A new study from investigators at the Moffitt Cancer Center’s Donald A. Adam Melanoma and Skin Cancer Center of Excellence have just released findings from a new study revealing that differences at the single-cell level can predict responses to initial BRAF inhibitor therapy and that leveraging these differences may improve patient outcomes. Patients with advanced melanoma have been able to live longer because of several newly approved targeted treatment options, including BRAF and MEK inhibitors. However, patients will often have different responses to the same treatment due to genetic variability. Melanoma varies from patient to patient, but genetic variability is also prevalent among different cells from a single tumor.
Findings from the new study were published recently in EBioMedicine through an article titled “Leveraging transcriptional dynamics to improve BRAF inhibitor responses in melanoma.”
The research team assessed the variability of melanoma cells and their responses to BRAF inhibitor treatment by analyzing the RNA expression patterns in single cells from melanoma cell lines and patient samples. They discovered that melanoma cells can reside within four different states with distinct patterns of gene expression. Their analysis predicted the following:
- State 1: Cells that divided more frequently and were more sensitive to BRAF inhibitors
- State 2: Cells that were less proliferative with a higher level of MAPK signaling
- State 3: Cells enriched for expression of the genes EGFR, c-JUN, and Axl and were more resistant to BRAF inhibitors
- State 4: Cells undergoing cell death
Approximately half of all melanoma patients have mutations in the BRAF gene that promote cancer growth. Drugs that target BRAF and the downstream signaling protein MEK have significantly improved patient outcomes, but patients with advanced melanoma are rarely cured with these drugs and most will eventually develop drug resistance and relapse. However, some patients with BRAF-mutated melanoma can successfully retreat with BRAF or MEK inhibitors. The Moffitt researchers wanted to determine how differences between cells of a single tumor lead to better responses to BRAF/MEK inhibitors in certain patients.
In the current study, the researchers found that maintaining a population of cells within the drug-sensitive State 1 was critical to maintaining drug sensitivity.

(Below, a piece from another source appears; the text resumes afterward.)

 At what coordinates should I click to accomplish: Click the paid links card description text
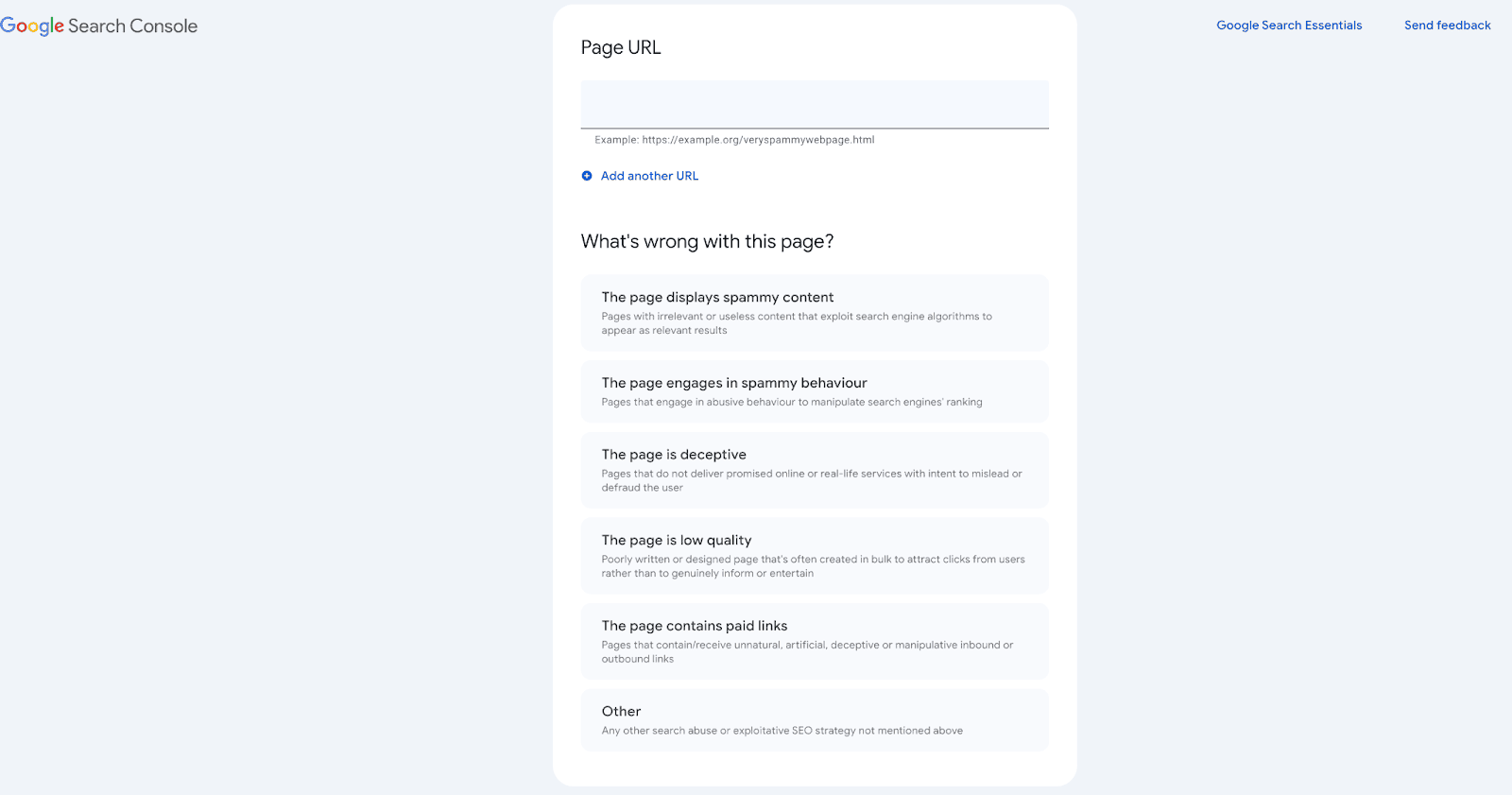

Cell lines that lacked a population of cells within State 1 were more resistant to BRAF inhibitor treatment and could not be successfully re-challenged with a BRAF inhibitor.
“Our analyses showed melanoma cell lines and patient specimens to be composed of >3 transcriptionally distinct states,” the authors wrote. “The cell state composition was dynamically regulated in response to BRAF inhibitor therapy and drug holidays. Transcriptional state composition predicted for therapy response. The differences in fitness between the different transcriptional states were leveraged to develop a mathematical model that optimized therapy schedules to retain the drug-sensitive population. In vivo validation demonstrated that the personalized adaptive dosing schedules outperformed continuous or fixed intermittent BRAF inhibitor schedules.”
These observations, along with evolutionary principles, were used to create a mathematical model to show that it is possible to maintain drug-sensitive cell populations in State 1 by using an adaptive dosing schedule. Normally, melanoma patients are treated with a continuous dosing schedule with the intent of killing many cancer cells as quickly as possible. This continuous dosing approach often leads to the development of drug-resistant tumor cell populations. During an adaptive dosing schedule, the decision to hold or initiate drug treatment is based on predicted tumor growth and individual factors.
“Our goal was to achieve initial tumor shrinkage and then to maintain sensitive cells within the tumor, preventing the uncontrolled expansion of the more resistant cellular states,” explained lead study investigator Inna Smalley, Ph.D., a member of Moffitt’s department of tumor biology.
The researchers validated their mathematical model in mouse experiments by showing that adaptive dosing schedules resulted in stronger anti-tumor responses compared to standard continuous dosing schedules. They hope that their studies in cell lines and mouse models will lead to improved treatment approaches for patients.
“Our findings further provide the proof-of-concept that resistance can be delayed through adaptive scheduling of existing FDA-approved drugs, with the advantages of reduced drug exposure and toxicity to the patient,” Smalley concluded.